**AUSGANGSTEXT**:
============================================================

Aus den Feuilletons

Wer stiehlt den Karnevalisten die Show?

NPD, AfD, Pegida, Neonazis, Salafisten als demokratiefressende Krake: Motivwagen beim Kölner Rosenmontagsumzug.
NPD, AfD, Pegida, Neonazis, Salafisten als demokratiefressende Krake: Motivwagen beim Kölner Rosenmontagsumzug. © dpa/picture alliance/Oliver Berg
Von Klaus Pokatzky · 18.02.2017
Die "FAS" sorgt sich um den Karneval. Schuld am Niedergang dieses Kulturguts sei die AfD: "Falsche Biedermänner wie Alexander Gauland, Funkenmariechen wie Frauke Petry oder ein entlaufener Steißtrommler wie Björn Höcke sorgen jetzt für ganzjähriges Narrentreiben."
"Trump und ich." Nein. Niemals! "Trump und ich." Das steht aber nun im TAGESSPIEGEL vom Sonntag. Was mache ich da nur? Es sollte doch eine Presseschau mal ohne ihn werden.
"Stellen Sie sich vor, Trump würde persönlich auftauchen!" Das wurde in der FRANKFURTER ALLGEMEINEN ZEITUNG gedroht. "Christo erklärt, warum er sein nächstes Großprojekt abgesagt hat", hieß es in der Überschrift – denn der Verhüllungskünstler will nun nicht mehr den Arkansas River in Colorado mit silbrigem Stoff überspannen. "Bei jedem unserer Projekte werden alle Beteiligten unweigerlich Teil des Kunstwerks", sagte Christo im Interview: "Bei der Verhüllung des Reichstags hat uns zum Beispiel Rita Süssmuth, die damals Bundestagspräsidentin war, entscheidend geholfen, Helmut Kohl zu besiegen. Wir konnten nicht zulassen, dass unser neuer Vermieter, die Regierung Trump, vom Projekt profitiert." Da geht diese Presseschau ohne ihn dann doch nicht. Stellen Sie sich vor, er erfährt, dass er hier nicht vorkommt, mit keinem Wort erwähnt wird. Stellen Sie sich vor, dass er dann bei mir persönlich auftauchen würde.
"Habt Erbarmen!", stand da schon im TAGESSPIEGEL. "Befreit Trump! Befreit Trump vom Weißen Haus, in das er faktisch schuldlos hineingeraten ist", rief uns Caroline Fetscher zu: "Niemals hätte dieses Menschenkind so jäh aus seinem Habitat herausgerissen werden dürfen. Hilflos wie ein ins Heim verstoßenes Kind findet Donald sich einer Welt gegenüber, deren Gesetze und Gepflogenheiten ihm so fremd sind wie die Möbel, die Regale, die Flure und Hallen, die ganze einschüchternde Einrichtung namens Staatsapparat." Damit soll jetzt aber erst mal genug sein. Es gibt doch so viel Wichtigeres als diesen Mann.

Sorgen um Norbert Blüms Rente

"Norbert Blüm möchte gerne eine Late-Night-Show moderieren." Das hat uns die SÜDDEUTSCHE ZEITUNG mitgeteilt – und wir fragen uns da besorgt, ob beim 81-jährigen Bundesarbeitsminister außer Diensten die Rente etwa nicht mehr sicher ist.

============================================================

**AUFGABEN**:
1) Beantworte mithilfe der Presseschau die folgenden Fragen:
(a) Welche Zeitung hat mitgeteilt, dass Norbert Blüm gerne eine Late-Night-Show moderieren möchte?
(b) Welchen Fluss wollte Christo mit silbrigem Stoff überspannen?
(c) Wer hat laut Christo bei der Verhüllung des Reichstags entscheidend geholfen?
2) Prüfe, ob die folgenden Aussagen mit der Presseschau übereinstimmen, und belege jede Entscheidung mit einem wörtlichen Zitat:
(a) Die "FAS" macht die AfD für den Niedergang des Karnevals verantwortlich.
(b) Caroline Fetschers Appell "Befreit Trump!" erschien in der FRANKFURTER ALLGEMEINEN ZEITUNG.
(c) Norbert Blüm ist 81 Jahre alt.
3) Nenne alle Gruppierungen, die laut der Presseschau auf dem Motivwagen beim Kölner Rosenmontagsumzug als demokratiefressende Krake dargestellt sind.

============================================================

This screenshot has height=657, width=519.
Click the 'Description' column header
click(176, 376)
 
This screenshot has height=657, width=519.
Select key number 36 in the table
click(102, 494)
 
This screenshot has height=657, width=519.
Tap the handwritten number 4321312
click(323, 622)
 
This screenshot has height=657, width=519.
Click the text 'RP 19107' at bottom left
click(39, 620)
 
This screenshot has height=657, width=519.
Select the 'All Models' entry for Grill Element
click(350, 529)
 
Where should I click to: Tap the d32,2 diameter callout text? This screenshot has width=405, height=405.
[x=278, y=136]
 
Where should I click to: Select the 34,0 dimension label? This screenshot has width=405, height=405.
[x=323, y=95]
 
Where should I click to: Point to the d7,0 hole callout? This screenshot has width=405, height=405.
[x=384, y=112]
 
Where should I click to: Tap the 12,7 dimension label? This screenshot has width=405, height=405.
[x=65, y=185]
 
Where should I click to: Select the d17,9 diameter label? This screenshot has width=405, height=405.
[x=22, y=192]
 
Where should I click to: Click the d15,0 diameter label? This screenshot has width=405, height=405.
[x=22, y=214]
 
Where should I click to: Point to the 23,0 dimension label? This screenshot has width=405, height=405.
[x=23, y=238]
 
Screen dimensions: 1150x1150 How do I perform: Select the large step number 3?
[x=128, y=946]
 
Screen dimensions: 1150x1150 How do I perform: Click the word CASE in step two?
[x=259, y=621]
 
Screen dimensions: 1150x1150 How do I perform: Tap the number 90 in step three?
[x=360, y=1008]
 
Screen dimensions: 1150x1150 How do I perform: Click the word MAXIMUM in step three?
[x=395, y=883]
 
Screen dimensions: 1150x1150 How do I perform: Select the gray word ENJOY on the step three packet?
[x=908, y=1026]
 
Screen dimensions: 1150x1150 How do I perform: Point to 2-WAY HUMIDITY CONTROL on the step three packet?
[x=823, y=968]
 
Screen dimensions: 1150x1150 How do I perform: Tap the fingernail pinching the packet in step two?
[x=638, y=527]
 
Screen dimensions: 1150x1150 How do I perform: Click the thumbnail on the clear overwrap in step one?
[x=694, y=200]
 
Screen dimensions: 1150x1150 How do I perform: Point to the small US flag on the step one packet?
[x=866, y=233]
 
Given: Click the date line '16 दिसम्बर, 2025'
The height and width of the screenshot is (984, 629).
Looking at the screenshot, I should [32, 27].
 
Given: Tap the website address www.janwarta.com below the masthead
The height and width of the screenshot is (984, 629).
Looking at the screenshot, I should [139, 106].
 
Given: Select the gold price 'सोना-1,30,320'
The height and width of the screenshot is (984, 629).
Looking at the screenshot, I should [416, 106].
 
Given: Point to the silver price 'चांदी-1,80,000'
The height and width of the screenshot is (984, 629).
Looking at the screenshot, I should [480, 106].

============================================================

**LÖSUNGEN**:
1)
(a) Die SÜDDEUTSCHE ZEITUNG.
(b) Den Arkansas River in Colorado.
(c) Rita Süssmuth, die damals Bundestagspräsidentin war.

2)
(a) Ja: „Schuld am Niedergang dieses Kulturguts sei die AfD“.
(b) Nein: „stand da schon im TAGESSPIEGEL“.
(c) Ja: „beim 81-jährigen Bundesarbeitsminister außer Diensten“.

3) NPD, AfD, Pegida, Neonazis, Salafisten